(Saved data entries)
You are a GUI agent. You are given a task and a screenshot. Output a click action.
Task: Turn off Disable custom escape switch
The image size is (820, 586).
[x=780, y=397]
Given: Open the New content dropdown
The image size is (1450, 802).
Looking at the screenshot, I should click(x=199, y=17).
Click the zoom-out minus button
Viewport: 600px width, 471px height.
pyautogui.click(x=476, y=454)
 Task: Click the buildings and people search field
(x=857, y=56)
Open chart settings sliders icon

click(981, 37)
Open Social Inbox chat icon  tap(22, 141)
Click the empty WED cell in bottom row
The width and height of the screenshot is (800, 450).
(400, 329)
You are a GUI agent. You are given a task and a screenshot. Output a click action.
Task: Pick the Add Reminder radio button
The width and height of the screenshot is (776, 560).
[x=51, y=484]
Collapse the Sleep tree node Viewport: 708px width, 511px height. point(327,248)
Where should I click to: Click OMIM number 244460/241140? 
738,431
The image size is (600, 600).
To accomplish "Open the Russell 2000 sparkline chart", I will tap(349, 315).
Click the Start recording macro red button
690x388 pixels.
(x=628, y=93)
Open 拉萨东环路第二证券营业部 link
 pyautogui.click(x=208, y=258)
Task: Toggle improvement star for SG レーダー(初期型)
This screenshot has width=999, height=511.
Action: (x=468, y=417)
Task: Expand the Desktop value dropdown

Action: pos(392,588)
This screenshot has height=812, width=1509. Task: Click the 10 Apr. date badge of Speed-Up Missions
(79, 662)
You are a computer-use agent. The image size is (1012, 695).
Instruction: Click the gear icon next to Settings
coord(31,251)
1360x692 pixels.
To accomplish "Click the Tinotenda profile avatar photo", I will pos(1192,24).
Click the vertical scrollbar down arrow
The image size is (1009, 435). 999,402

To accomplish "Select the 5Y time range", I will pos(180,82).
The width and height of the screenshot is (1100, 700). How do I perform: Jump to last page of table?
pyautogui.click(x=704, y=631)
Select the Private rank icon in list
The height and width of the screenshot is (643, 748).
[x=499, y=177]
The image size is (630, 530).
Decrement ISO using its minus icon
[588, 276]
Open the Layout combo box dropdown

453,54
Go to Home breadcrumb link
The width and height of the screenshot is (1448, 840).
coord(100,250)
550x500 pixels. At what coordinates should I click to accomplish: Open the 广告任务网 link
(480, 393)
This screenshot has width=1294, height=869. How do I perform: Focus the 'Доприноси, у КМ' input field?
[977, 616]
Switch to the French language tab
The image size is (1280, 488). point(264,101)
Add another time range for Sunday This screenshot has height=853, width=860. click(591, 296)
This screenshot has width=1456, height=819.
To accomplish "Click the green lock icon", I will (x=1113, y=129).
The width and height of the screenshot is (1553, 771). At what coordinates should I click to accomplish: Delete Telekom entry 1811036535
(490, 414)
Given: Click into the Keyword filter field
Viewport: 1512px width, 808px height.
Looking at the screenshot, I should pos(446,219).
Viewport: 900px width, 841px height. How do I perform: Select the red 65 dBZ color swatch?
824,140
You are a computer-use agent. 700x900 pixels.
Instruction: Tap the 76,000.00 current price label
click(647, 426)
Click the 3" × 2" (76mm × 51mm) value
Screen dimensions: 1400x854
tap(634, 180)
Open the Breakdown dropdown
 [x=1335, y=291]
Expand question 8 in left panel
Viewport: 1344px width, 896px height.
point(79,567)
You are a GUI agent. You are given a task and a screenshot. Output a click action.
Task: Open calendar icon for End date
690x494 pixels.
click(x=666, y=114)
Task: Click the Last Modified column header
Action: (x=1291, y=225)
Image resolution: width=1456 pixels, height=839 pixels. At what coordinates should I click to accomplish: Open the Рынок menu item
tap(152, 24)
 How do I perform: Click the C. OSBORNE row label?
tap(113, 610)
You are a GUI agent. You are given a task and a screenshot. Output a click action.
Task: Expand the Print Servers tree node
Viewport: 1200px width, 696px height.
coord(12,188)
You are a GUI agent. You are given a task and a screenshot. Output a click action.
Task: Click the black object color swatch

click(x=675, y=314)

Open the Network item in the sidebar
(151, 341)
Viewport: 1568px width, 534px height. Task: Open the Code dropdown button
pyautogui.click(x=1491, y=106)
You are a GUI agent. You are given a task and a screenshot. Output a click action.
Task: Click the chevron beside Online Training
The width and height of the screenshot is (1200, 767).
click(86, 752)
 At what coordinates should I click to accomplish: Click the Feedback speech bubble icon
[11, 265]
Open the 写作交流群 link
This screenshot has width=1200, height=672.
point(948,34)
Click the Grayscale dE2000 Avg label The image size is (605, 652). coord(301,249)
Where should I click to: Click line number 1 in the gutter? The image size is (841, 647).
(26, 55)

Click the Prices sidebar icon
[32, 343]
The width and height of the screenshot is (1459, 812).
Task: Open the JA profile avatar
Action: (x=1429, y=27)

## WHAT THE TASK ASKS
Set down the records above once more, exactly as given.

## SOLVED EXERCISE
You are a GUI agent. You are given a task and a screenshot. Output a click action.
Task: Turn off Disable custom escape switch
The image size is (820, 586).
[x=780, y=397]
Given: Open the New content dropdown
The image size is (1450, 802).
Looking at the screenshot, I should click(x=199, y=17).
Click the zoom-out minus button
Viewport: 600px width, 471px height.
pyautogui.click(x=476, y=454)
 Task: Click the buildings and people search field
(x=857, y=56)
Open chart settings sliders icon

click(981, 37)
Open Social Inbox chat icon  tap(22, 141)
Click the empty WED cell in bottom row
The width and height of the screenshot is (800, 450).
(400, 329)
You are a GUI agent. You are given a task and a screenshot. Output a click action.
Task: Pick the Add Reminder radio button
The width and height of the screenshot is (776, 560).
[x=51, y=484]
Collapse the Sleep tree node Viewport: 708px width, 511px height. point(327,248)
Where should I click to: Click OMIM number 244460/241140? 
738,431
The image size is (600, 600).
To accomplish "Open the Russell 2000 sparkline chart", I will tap(349, 315).
Click the Start recording macro red button
690x388 pixels.
(x=628, y=93)
Open 拉萨东环路第二证券营业部 link
 pyautogui.click(x=208, y=258)
Task: Toggle improvement star for SG レーダー(初期型)
This screenshot has width=999, height=511.
Action: (x=468, y=417)
Task: Expand the Desktop value dropdown

Action: pos(392,588)
This screenshot has height=812, width=1509. Task: Click the 10 Apr. date badge of Speed-Up Missions
(79, 662)
You are a computer-use agent. The image size is (1012, 695).
Instruction: Click the gear icon next to Settings
coord(31,251)
1360x692 pixels.
To accomplish "Click the Tinotenda profile avatar photo", I will pos(1192,24).
Click the vertical scrollbar down arrow
The image size is (1009, 435). 999,402

To accomplish "Select the 5Y time range", I will pos(180,82).
The width and height of the screenshot is (1100, 700). How do I perform: Jump to last page of table?
pyautogui.click(x=704, y=631)
Select the Private rank icon in list
The height and width of the screenshot is (643, 748).
[x=499, y=177]
The image size is (630, 530).
Decrement ISO using its minus icon
[588, 276]
Open the Layout combo box dropdown

453,54
Go to Home breadcrumb link
The width and height of the screenshot is (1448, 840).
coord(100,250)
550x500 pixels. At what coordinates should I click to accomplish: Open the 广告任务网 link
(480, 393)
This screenshot has width=1294, height=869. How do I perform: Focus the 'Доприноси, у КМ' input field?
[977, 616]
Switch to the French language tab
The image size is (1280, 488). point(264,101)
Add another time range for Sunday This screenshot has height=853, width=860. click(591, 296)
This screenshot has width=1456, height=819.
To accomplish "Click the green lock icon", I will (x=1113, y=129).
The width and height of the screenshot is (1553, 771). At what coordinates should I click to accomplish: Delete Telekom entry 1811036535
(490, 414)
Given: Click into the Keyword filter field
Viewport: 1512px width, 808px height.
Looking at the screenshot, I should pos(446,219).
Viewport: 900px width, 841px height. How do I perform: Select the red 65 dBZ color swatch?
824,140
You are a computer-use agent. 700x900 pixels.
Instruction: Tap the 76,000.00 current price label
click(647, 426)
Click the 3" × 2" (76mm × 51mm) value
Screen dimensions: 1400x854
tap(634, 180)
Open the Breakdown dropdown
 [x=1335, y=291]
Expand question 8 in left panel
Viewport: 1344px width, 896px height.
point(79,567)
You are a GUI agent. You are given a task and a screenshot. Output a click action.
Task: Open calendar icon for End date
690x494 pixels.
click(x=666, y=114)
Task: Click the Last Modified column header
Action: (x=1291, y=225)
Image resolution: width=1456 pixels, height=839 pixels. At what coordinates should I click to accomplish: Open the Рынок menu item
tap(152, 24)
 How do I perform: Click the C. OSBORNE row label?
tap(113, 610)
You are a GUI agent. You are given a task and a screenshot. Output a click action.
Task: Expand the Print Servers tree node
Viewport: 1200px width, 696px height.
coord(12,188)
You are a GUI agent. You are given a task and a screenshot. Output a click action.
Task: Click the black object color swatch

click(x=675, y=314)

Open the Network item in the sidebar
(151, 341)
Viewport: 1568px width, 534px height. Task: Open the Code dropdown button
pyautogui.click(x=1491, y=106)
You are a GUI agent. You are given a task and a screenshot. Output a click action.
Task: Click the chevron beside Online Training
The width and height of the screenshot is (1200, 767).
click(86, 752)
 At what coordinates should I click to accomplish: Click the Feedback speech bubble icon
[11, 265]
Open the 写作交流群 link
This screenshot has width=1200, height=672.
point(948,34)
Click the Grayscale dE2000 Avg label The image size is (605, 652). coord(301,249)
Where should I click to: Click line number 1 in the gutter? The image size is (841, 647).
(26, 55)

Click the Prices sidebar icon
[32, 343]
The width and height of the screenshot is (1459, 812).
Task: Open the JA profile avatar
Action: (x=1429, y=27)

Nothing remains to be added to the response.